野性を取り戻す

 ある頃までは、僕は「学びたい」という欲求を持っていた。でも、いつの頃からか、それは次第に失われていき、ついにはまったくないかのような状況になった。ただ、それは完全に失われてしまったわけではなかった。一時的にフタをされていただけだった。

 強力に封印されていたフタがゆるむまでには、強烈なショックと時間が必要だった。でも、僕の心の奥底には「学びたい」という気持ちが死なずに残っていた。その気持ちを閉じ込めていたフタを開けた時、「学びたい」という気持ちは僕の中に自然と戻ってきた。

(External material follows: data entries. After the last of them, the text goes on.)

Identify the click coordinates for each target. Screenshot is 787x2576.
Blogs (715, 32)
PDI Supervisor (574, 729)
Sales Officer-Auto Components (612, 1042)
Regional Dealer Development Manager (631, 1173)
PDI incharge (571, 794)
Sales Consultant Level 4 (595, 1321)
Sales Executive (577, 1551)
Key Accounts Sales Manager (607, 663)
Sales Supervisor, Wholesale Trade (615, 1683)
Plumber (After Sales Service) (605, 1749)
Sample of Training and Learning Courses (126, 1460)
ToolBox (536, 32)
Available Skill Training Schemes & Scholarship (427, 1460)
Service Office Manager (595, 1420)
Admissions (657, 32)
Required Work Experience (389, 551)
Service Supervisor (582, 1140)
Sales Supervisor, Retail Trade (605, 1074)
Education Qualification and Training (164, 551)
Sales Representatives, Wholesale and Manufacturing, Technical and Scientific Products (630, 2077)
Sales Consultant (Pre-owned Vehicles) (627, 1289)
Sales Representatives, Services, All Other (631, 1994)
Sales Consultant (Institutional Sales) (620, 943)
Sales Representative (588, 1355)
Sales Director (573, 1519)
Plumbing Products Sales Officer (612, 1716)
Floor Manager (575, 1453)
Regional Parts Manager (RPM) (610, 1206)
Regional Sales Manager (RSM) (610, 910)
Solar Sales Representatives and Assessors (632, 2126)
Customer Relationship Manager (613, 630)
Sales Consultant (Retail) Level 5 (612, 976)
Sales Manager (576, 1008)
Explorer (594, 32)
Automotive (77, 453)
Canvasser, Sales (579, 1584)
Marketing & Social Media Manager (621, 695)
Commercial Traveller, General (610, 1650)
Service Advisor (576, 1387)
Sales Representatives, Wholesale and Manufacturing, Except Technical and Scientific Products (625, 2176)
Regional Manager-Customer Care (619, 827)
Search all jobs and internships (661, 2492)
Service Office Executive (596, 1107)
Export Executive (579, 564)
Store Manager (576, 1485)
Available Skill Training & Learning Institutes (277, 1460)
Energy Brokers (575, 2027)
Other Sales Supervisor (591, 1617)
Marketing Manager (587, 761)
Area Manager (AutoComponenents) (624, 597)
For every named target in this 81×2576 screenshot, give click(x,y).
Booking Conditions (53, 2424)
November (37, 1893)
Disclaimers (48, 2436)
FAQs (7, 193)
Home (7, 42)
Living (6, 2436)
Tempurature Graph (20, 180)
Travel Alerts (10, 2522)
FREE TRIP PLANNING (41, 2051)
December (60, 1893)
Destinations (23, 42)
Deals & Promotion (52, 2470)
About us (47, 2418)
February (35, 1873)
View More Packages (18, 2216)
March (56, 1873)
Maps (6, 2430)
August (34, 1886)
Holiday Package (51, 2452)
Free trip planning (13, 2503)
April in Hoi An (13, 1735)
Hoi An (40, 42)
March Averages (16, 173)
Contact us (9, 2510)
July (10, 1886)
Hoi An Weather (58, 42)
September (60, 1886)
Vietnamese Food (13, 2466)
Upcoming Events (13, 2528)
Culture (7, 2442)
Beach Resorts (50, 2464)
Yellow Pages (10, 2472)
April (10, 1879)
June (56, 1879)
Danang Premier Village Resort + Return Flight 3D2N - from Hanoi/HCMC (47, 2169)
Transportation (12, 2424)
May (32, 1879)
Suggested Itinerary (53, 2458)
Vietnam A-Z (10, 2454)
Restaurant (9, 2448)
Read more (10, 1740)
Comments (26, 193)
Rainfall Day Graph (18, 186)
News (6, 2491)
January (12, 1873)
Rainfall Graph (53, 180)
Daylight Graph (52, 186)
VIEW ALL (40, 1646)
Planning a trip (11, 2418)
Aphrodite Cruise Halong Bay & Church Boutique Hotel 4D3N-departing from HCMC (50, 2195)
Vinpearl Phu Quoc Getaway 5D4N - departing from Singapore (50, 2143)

 「学びたい」という気持ちにフタをしていた「勉強」から離れることによって、僕の学びへの欲求は取り戻された。学校にいかなくなったことで、学びたいという気持ちが戻ってきたというのは、なんとも皮肉なことのように思える。

 でも、それが僕の実感なのだ。塾を立ち上げてからは、学ぶ欲求にフタをされてしまった若者との出会いを重ねた。日を追うごとに、僕の個人的な実感は、社会に広く蔓延している問題であるという確信へと変わっていった。

 学ぶことを嫌いになってしまった若者と出会うたび、狭い畜舎に詰め込まれて無理やり高カロリーの食事をさせられるブロイラーのことを思う。食べたいとも思わない時に無理やりエサを与えられて、食べることの喜びを失ってしまった哀れなブロイラー。

 だがある日、食べることを嫌いになったブロイラーが、幸か不幸か、畜舎から逃げ出すことができたとしよう。食事にありつけなくなって腹が減った時、はじめてブロイラーはエサを探し求めて山をさまようだろう。そして、食べられそうなエサを自力で見つけて口に入れた時、ずっと忘れていた食事の美味しさに気がつく。それはブロイラーが本来持っていた野性を取り戻す瞬間だ。

 僕もまた一匹のブロイラーだった。なにかがすこし違っていれば、永久にその畜舎に閉じ込められたままだったかもしれない。でも、学校という場所から去り、誰からも勉強をさせられなくなったことではじめて、畜舎を離れたブロイラーが野性を取り戻すように、自然な本能を取り戻した。

 こうした僕の考えは、おかしいのだろうか。学びたい、という欲求が本能的なものである、というのは突飛な考え方なのだろうか。でも、子どもの頃は誰だって抱えきれないほど大きな「知りたい」「学びたい」という気持ちを抱いてはいなかっただろうか。

 赤ん坊が世界を見つめる目は、好奇心であふれている。小さな子どもが言語を学ぶ力は、どんな語学の達人よりも高い。子どもはあふれんばかりの学ぶ欲求を持っている。そして、どんな大人だって昔は子どもだった。

 そうしたことをよくよく考えてみれば、高校生くらいになると英語や数学が嫌いになって当たり前だ、という考えはどこかおかしいように思えてこないだろうか。それは人間の本能ではなくて、人間を育てる仕組みがまだ欠陥だらけなために、本当は花開くことのできた可能性が失われてしまったのだとは考えられないだろうか。